Benjamin Graham is the man credited with founding the entire value investing field. When it comes to investing in shares of a company, only two simple factors are important to Benjamin Graham – The real value of the company and how much you are paying to own it. Value investing looks for good companies with low price. Here is a short summary of his investment criteria.
- Non-technology stocks.
- Large and prominent companies.
- Current ratio of minimum 2
- Long term debt less than net current assets
- Long-term EPS growth of 30% or more and no negative annual EPS in last five years
- P/E (Price-Earning) ratio of less than 15
- The product of P/E ratio and P/BV (Price to Book Value) ratio less than 22
- Total debt-equity ratio of not more than 100%
- Company had been paying dividend every year during the past twenty years
To decide if a company is large and prominent, look at the sector or industry the company is in, and its sales and be sure their sales are sufficiently high.
Low current ratio may indicate the low liquidity and short term financial trouble for the company. But a high current ratio may also indicate a problem within the company. For utilities and telecom companies, he allows current ratio of less than 2.
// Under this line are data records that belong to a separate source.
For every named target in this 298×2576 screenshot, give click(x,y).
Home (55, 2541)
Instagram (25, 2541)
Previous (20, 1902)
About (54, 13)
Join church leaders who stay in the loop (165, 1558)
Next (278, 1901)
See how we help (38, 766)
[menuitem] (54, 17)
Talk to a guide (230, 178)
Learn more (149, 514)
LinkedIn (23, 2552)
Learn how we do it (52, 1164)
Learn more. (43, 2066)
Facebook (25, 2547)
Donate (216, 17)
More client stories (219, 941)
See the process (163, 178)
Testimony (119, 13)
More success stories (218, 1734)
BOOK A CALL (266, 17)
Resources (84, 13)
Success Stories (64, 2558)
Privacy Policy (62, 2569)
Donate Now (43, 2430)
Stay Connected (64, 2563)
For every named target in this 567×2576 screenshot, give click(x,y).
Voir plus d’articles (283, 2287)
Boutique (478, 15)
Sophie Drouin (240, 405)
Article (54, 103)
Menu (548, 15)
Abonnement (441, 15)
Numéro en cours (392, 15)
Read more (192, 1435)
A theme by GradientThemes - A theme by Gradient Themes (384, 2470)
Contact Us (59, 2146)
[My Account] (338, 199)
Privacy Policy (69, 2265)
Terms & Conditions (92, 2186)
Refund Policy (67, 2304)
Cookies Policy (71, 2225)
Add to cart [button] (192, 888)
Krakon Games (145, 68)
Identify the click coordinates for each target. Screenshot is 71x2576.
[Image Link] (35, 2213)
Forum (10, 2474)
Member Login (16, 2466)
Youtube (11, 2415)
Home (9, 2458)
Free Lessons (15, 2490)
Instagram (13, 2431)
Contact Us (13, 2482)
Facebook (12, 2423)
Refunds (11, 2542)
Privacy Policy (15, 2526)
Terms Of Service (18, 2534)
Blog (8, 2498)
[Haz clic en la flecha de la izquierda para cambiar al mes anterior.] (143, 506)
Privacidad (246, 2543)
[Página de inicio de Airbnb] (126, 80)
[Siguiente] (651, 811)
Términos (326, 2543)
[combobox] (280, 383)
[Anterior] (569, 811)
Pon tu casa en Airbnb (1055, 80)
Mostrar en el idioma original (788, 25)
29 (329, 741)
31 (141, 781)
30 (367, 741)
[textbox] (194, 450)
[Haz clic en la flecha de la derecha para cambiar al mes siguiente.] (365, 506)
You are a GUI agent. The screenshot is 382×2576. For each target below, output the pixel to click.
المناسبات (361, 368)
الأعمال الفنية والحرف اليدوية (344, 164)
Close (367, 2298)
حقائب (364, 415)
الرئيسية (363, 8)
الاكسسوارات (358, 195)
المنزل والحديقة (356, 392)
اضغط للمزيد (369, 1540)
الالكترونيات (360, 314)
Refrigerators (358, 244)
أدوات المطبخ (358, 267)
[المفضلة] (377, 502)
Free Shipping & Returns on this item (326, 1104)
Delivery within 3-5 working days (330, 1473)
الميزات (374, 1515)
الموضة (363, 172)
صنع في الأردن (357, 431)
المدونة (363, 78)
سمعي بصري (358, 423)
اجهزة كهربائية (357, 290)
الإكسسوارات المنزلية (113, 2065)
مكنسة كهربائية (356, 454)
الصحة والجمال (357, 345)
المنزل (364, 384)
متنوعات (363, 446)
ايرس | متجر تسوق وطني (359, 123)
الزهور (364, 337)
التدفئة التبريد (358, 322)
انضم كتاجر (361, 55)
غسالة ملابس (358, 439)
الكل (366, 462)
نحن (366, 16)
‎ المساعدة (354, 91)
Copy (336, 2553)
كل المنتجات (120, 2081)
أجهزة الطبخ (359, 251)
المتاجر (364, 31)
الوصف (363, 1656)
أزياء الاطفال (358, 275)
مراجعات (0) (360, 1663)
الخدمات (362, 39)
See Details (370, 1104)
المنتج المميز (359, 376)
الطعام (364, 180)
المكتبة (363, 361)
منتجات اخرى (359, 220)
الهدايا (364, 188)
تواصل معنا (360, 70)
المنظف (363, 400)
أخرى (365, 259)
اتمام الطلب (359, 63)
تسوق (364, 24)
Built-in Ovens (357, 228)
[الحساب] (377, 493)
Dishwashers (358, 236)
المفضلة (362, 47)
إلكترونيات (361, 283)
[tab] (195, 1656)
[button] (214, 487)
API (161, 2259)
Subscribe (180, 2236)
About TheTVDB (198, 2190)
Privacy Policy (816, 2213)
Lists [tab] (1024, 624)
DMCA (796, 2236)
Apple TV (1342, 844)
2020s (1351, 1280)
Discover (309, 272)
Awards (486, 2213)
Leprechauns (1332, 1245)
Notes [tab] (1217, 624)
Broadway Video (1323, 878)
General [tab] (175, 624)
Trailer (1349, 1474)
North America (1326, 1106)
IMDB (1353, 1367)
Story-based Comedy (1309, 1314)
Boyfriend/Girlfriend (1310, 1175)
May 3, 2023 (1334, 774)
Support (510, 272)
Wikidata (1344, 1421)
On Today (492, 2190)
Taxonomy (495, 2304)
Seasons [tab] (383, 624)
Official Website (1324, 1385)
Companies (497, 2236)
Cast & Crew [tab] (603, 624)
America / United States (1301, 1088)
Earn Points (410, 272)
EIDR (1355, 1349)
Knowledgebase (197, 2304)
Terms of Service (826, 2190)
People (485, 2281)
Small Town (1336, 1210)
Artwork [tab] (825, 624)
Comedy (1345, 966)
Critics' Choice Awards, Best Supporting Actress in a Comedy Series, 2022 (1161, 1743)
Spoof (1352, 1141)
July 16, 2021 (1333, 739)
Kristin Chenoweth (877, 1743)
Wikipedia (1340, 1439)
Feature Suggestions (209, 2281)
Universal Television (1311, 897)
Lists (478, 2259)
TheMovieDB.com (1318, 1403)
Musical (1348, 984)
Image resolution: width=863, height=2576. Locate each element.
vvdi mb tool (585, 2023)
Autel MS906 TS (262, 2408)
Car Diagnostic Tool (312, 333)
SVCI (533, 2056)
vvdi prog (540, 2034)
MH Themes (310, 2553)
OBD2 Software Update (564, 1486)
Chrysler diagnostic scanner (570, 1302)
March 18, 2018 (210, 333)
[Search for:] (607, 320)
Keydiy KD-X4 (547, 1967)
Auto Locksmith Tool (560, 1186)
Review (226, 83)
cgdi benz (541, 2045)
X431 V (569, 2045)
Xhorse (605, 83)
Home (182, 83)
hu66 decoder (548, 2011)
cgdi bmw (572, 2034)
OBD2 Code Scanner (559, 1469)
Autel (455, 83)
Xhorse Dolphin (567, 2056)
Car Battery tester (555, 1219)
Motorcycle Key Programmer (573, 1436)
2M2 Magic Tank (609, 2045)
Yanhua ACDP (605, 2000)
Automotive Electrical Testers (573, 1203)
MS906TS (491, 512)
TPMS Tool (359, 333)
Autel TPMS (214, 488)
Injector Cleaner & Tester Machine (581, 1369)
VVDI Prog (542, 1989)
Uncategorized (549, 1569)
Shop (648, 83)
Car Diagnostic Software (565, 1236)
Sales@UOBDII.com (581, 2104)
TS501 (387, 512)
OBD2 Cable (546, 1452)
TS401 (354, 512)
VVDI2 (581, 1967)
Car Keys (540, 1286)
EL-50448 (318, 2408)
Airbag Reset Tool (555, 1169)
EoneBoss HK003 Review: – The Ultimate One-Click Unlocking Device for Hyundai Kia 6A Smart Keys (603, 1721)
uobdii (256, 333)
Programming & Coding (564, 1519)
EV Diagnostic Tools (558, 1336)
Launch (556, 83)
Long-term EPS is calculated based on the average EPS of last three years and average of EPS of first three years of last 10-year period.
For the calculation of P/E ratio, he considered average EPS of last three years.
For the P/BV, it is total assets minus intangible assets minus liabilities.
For debt-equity ratio, it is short and long term debts excluding other liabilities. For utilities and telecom companies, he allows more debts up to ratio of 230%.
These days, followers of his investment principles do not give much emphasis on the criteria of dividend payment as companies may re-invest their earnings for its growth instead of paying dividend.